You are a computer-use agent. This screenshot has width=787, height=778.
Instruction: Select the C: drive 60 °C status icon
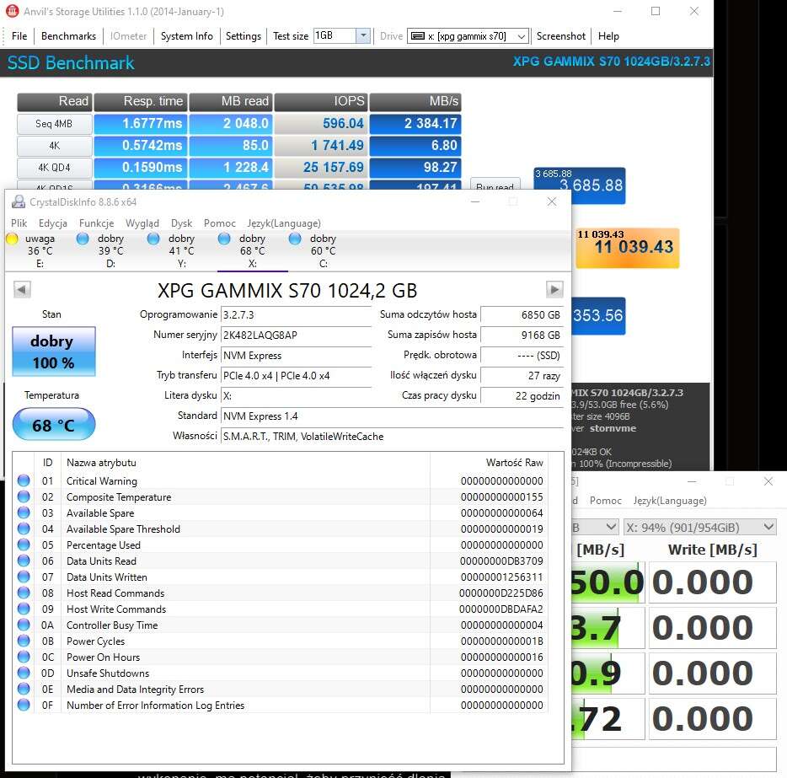tap(295, 239)
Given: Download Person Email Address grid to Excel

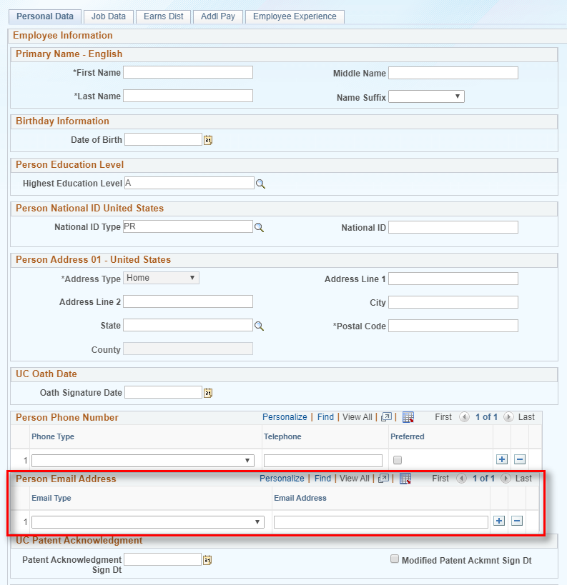Looking at the screenshot, I should [405, 479].
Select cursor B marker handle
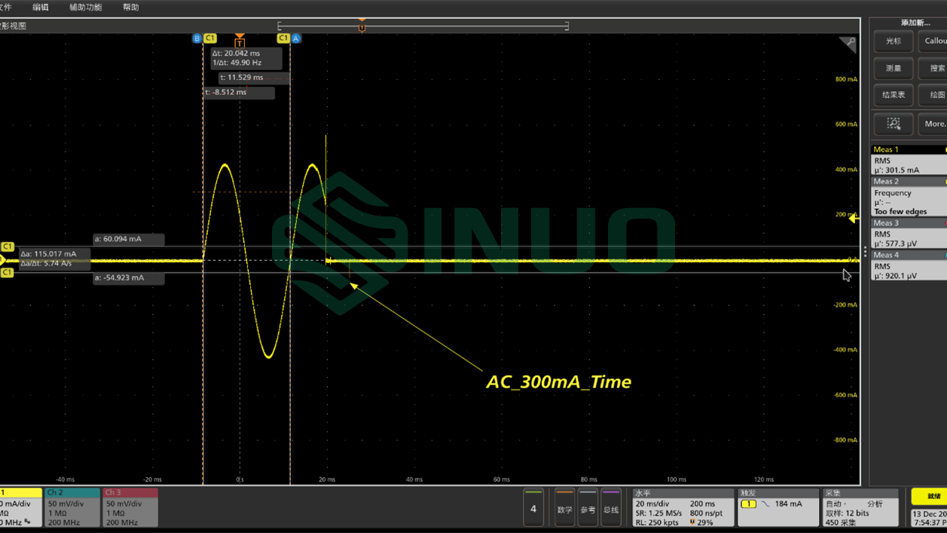The height and width of the screenshot is (533, 947). 197,38

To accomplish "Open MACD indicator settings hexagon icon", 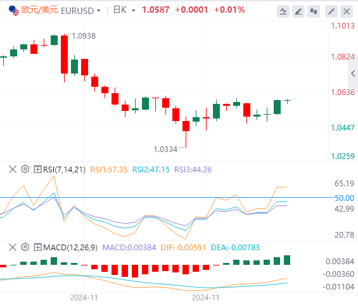I will pos(25,247).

--

Find each of the lines above that contains the string "Select", matching case exactly, and copy those lines.

* **FULL RESPONSE**:
Instruction: Select the C: drive 60 °C status icon
Select cursor B marker handle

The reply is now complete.